A no-op middleware that passes requests and responses through unchanged. Useful for testing, placeholders, or temporarily disabling middleware logic without removing the configuration entry.

Config:

[middleware.noop]
type = "passthru"

Policies

The policies middleware provides comprehensive policy-based access control, rate limiting, and request filtering through a flexible rule system. It supports 13 different rule types including IP filtering, path matching, geographic restrictions, rate limiting, time-based access, HTTP method filtering, User-Agent matching, Content-Type filtering, and query parameter validation.

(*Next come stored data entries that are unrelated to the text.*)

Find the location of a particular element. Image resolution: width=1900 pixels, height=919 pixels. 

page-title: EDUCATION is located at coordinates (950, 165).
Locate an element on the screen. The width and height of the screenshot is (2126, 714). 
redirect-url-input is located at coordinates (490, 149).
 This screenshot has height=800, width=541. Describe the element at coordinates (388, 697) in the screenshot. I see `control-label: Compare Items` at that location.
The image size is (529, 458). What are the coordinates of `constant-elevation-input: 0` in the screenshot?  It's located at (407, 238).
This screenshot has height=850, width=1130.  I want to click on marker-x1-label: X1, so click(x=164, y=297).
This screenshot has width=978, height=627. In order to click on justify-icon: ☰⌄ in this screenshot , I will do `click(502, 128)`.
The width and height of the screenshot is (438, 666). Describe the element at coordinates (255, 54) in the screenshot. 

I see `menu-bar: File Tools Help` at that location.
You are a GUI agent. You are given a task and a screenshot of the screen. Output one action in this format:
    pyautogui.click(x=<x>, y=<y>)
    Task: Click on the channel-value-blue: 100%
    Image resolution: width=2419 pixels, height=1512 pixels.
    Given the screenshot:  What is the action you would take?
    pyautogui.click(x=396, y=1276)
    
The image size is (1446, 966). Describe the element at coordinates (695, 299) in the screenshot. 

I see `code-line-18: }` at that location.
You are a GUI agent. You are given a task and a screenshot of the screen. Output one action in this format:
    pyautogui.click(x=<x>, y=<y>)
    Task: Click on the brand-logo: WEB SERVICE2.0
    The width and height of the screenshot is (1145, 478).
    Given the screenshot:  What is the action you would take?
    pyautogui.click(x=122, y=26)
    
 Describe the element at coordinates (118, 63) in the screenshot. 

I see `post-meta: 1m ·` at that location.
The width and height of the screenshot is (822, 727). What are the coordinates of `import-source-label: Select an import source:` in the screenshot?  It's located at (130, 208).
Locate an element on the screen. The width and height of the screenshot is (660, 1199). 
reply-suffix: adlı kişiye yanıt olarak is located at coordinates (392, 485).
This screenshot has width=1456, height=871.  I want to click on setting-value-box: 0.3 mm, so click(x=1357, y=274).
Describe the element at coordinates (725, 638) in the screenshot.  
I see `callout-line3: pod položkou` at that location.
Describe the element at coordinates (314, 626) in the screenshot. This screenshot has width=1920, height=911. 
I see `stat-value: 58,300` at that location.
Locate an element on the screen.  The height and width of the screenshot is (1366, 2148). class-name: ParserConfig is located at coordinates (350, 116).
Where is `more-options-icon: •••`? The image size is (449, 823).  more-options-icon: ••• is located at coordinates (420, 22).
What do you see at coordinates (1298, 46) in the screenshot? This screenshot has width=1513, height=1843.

For complete documentation on policies and rules, see policies-middleware.md.

Quick Example

[middleware.api_security]
type = "policies"

[[middleware.api_security.options.policies]]
id = "api_access_control"
name = "API Access Control"
enabled = true

# Allow only GET and POST methods
[[middleware.api_security.options.policies.rules]]
type = "method"
weight = 100
enabled = true
[middleware.api_security.options.policies.rules.options]
mode = "allow"
methods = ["GET", "POST"]

# Block bots and crawlers
[[middleware.api_security.options.policies.rules]]
type = "user_agent"
weight = 90
enabled = true
[middleware.api_security.options.policies.rules.options]
mode = "deny"
patterns = [
    { label = "Bots", pattern = "/bot|crawler|spider/i" }
]

# Require API key parameter
[[middleware.api_security.options.policies.rules]]
type = "query_parameter"
weight = 95
enabled = true
[middleware.api_security.options.policies.rules.options]
mode = "allow"
parameters = [
    { name = "api_key", match_type = "exists" }
]

Available Rule Types:

  • IP Allow/Deny - Allowlist/blocklist by IP/CIDR
  • Path - URL path filtering
  • Header - HTTP header matching
  • Geographic - Country-based filtering
  • Rate Limit - Request throttling
  • Time Based - Business hours/maintenance windows
  • HTTP Method - Filter by GET/POST/etc.
  • User Agent - Regex pattern matching
  • Content Type - MIME type filtering
  • Query Parameter - Parameter validation
  • Allow All / Deny All - Control rules

See policies-middleware.md for detailed documentation on all rule types, evaluation logic, configuration examples, and troubleshooting.